• Source text:
Services

Jan. 14th, 2006 11:50 pm
lurkitty: (Default)
I realized that I hadn't shared this with you. Dad's obit was written by my mom and is better than anything I could have done myself.

The funeral was attended by 200+ people, family, friends, former coworkers. The first speaker was state Sen. Jackie Winters, David's old friend, who gave a tremendously warm and personal tribute. When my little sister gave her speech about what her daddy taught her, there was not a dry eye in the house. She talked about how he tried to teach her to play poker. She realized he wasn't teaching her to gamble, rather he was teaching her that there are times that you said what was on your mind, and times you kept your thoughts to yourself, and other wise lessons.

• Source excerpt:
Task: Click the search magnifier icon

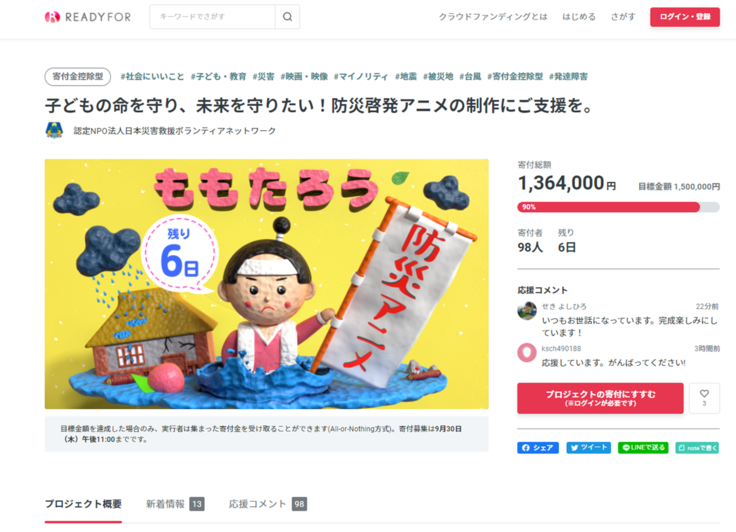Action: tap(287, 17)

• Task A:
In the post about the funeral, write out the passage from "The funeral was" up to and including "other wise lessons." again, changing "poker" to "cribbage".
• Task B:
Translate this sentence from the post about the funeral into Spanish: "She talked about how he tried to teach her to play poker."

• Response A:
The funeral was attended by 200+ people, family, friends, former coworkers. The first speaker was state Sen. Jackie Winters, David's old friend, who gave a tremendously warm and personal tribute. When my little sister gave her speech about what her daddy taught her, there was not a dry eye in the house. She talked about how he tried to teach her to play cribbage. She realized he wasn't teaching her to gamble, rather he was teaching her that there are times that you said what was on your mind, and times you kept your thoughts to yourself, and other wise lessons.

• Response B:
Habló de cómo él intentó enseñarle a jugar al póquer.